É muito difícil comunicar a morte. É mais difícil comunicar a extinção. Médicos têm sempre essa questão quando eles têm que notificar uma pessoa de que ela tem uma doença terminal. As pessoas às vezes aceitam, às vezes não. Eu fui notificado de que tinha uma doença terminal (artrite) em 1985, faz muito tempo. Mas não era terminal, parecia ser. Porque havia um caminho longo de recuperação. E acho que tenho um caso interessante: poderia ter, também, desistido. Seria uma profecia auto-realizante: ela se realiza porque você está na direção do poste, não tira o pé do acelerador e o carro vai bater. Se não se faz nada, o carro bate. Mas não sempre. Pode-se brecar, desviar, amassar um pouco a lateral. Então esse é o nosso papel: nos modelos climáticos nós temos que noticiar, notificar as pessoas, nossos colegas, vizinhos, o presidente da república, os donos das firmas, de que existe uma ameaça global. Essa ameaça não é para as próximas gerações, essa ameaça é para esta geração.

Modelar: lidar com sistemas caóticos, criar relações, aprender processos

O modelo perfeito é o modelo global. Não tem uma particularidade americana ou alemã. A nossa contribuição é saber de que forma a América do Sul, os biomas tropicais – principalmente a Amazônia, o Cerrado, a Mata Atlântica um pouco – contribuem para o clima mundial. Essa é a contribuição brasileira. Então, a ferramenta é uma ferramenta que você pode desenvolver em qualquer parte do mundo e rodar, integrar, em qualquer computador do mundo. Mas as equações que descrevem a relação entre a floresta amazônica e o clima mundial – aí é uma coisa que nós estamos desenvolvendo, é a nossa contribuição.  É um desenvolvimento em que nós recebemos muitas ferramentas do mundo todo – ferramentas de modelagem do clima, que são os modelos – e especializamos algumas delas. Aumentamos o corte ou fazemos outro tipo de encaixe na ferramenta, que os demais modelos não têm. Nós estamos aprimorando os modelos para contemplar, no funcionamento do sistema terrestre, o efeito da floresta amazônica, da descarga fluvial do rio Amazonas, no clima. Quando tem seca, a quantidade de água doce que entra no oceano é menor. E daí? De que forma isso altera secas no Nordeste ou furacões nos Estados Unidos? Tudo é interconectado.

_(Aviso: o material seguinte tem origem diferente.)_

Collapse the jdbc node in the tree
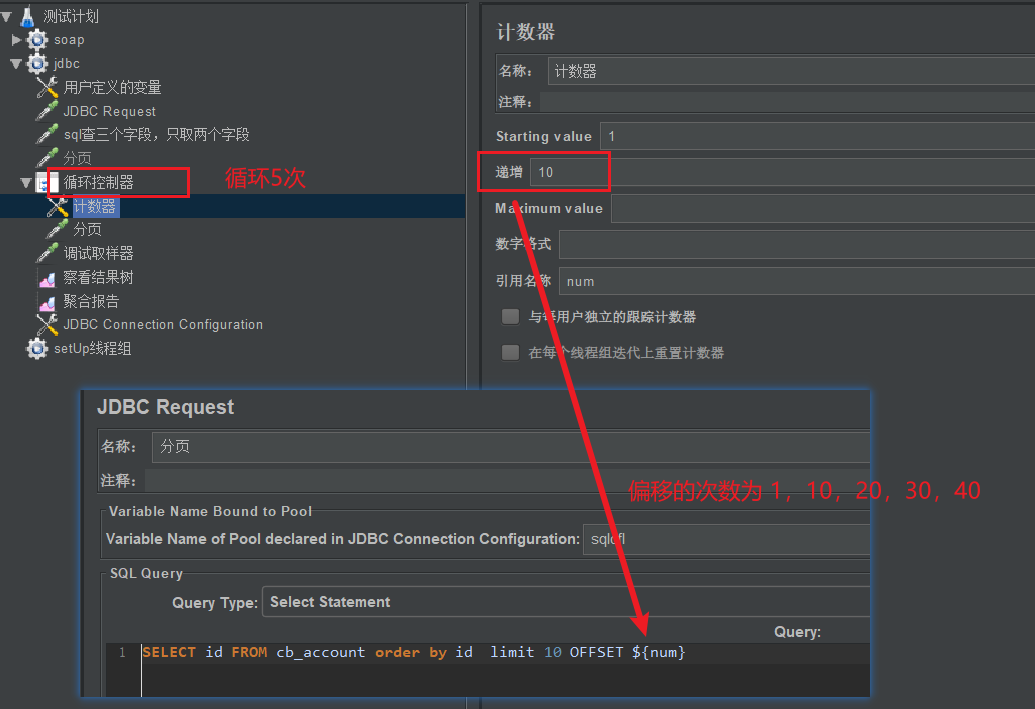 pyautogui.click(x=18, y=63)
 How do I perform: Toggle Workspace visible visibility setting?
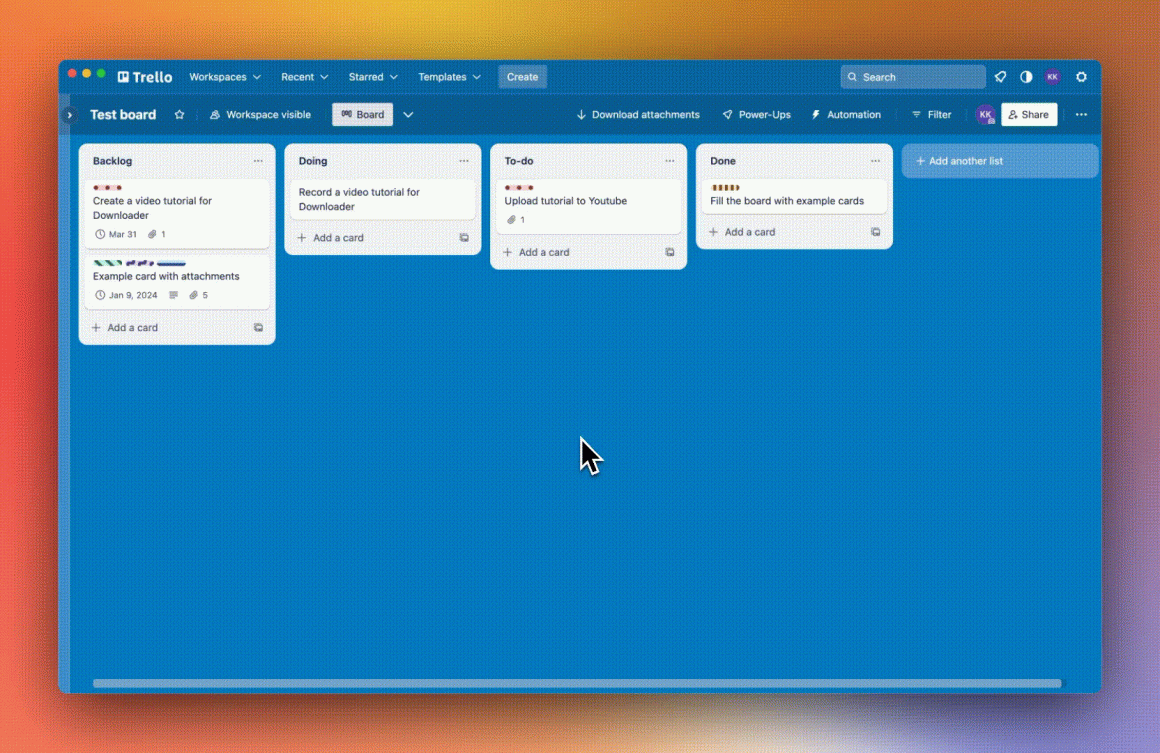tap(260, 115)
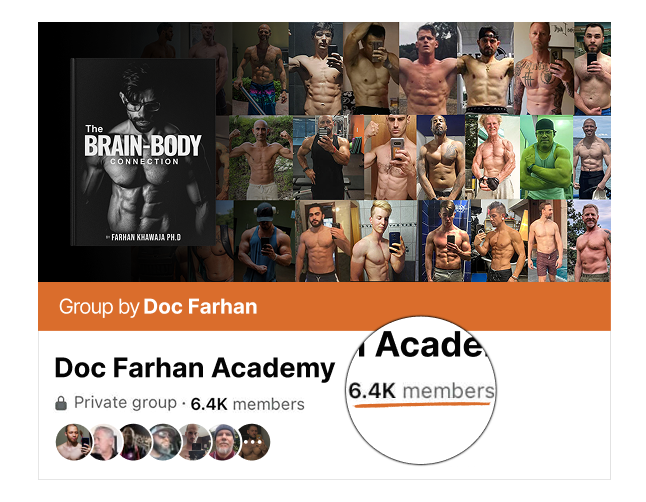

Acho que uma imagem muito potente disto é o efeito borboleta, do Edward Lorenz. Em que o bater das asas de uma borboleta no Brasil pode causar um furacão nos EUA, no Golfo do México, na Indonésia… Pode? A resposta é “pode”. Porque o nosso sistema é um sistema caótico. Um sistema matematicamente não-linear, onde pequenas perturbações somam energia… Um exemplo disso num filme do Chaplin – Tempos modernos – é quando ele tira aquele calço do navio e todo o navio afunda. Porque estava num trilho, preso por um calço. Esse calço, no clima, é um assunto de pesquisa efervescente hoje chamado tipping points, ou pontos de transição, de mudança de um sistema para outro. A pergunta é: a atmosfera tem tipping points? A atmosfera tem pontos nos quais não há retorno? Não é tão simples como no caso do Chaplin, que era um navio, com um toquinho que, se tirasse, a consequência era previsível. Na atmosfera existem muitos “toquinhos”. Existem muitos processos que, quando começam a atuar, outro processo age no sentido de conter, o que é chamado de homeostase planetária. Fotossíntese, no fundo, é um processo regulatório planetário. Existem muitos mecanismos de homeostase no planeta e o nosso desafio é representar matematicamente esses mecanismos no modelo climático, com o ferramental que se tem à disposição. Entre o tipo de produto que se consegue gerar com esse ferramental e o tipo de produto que se almeja atingir existe uma diferença: eu quero fabricar uma peça muito delicada, mas eu só tenho uma enxada e um alicate. Eu continuo querendo produzir aquela peça, que incorpora o efeito da vida, e tenho a realidade na qual minha matéria é só uma pequena maquete, em que eu viro uma rodinha e o cavalo levanta a cabeça e abaixa. Eu olho para aquilo e vejo um cavalo, e depois vou gradualmente ampliando o conhecimento da representação matemática dos processos. Para apreender os processos nós contamos com atividades de campo, ferramentas, navios, balões… Estamos construindo uma torre de 300 metros na Amazônia.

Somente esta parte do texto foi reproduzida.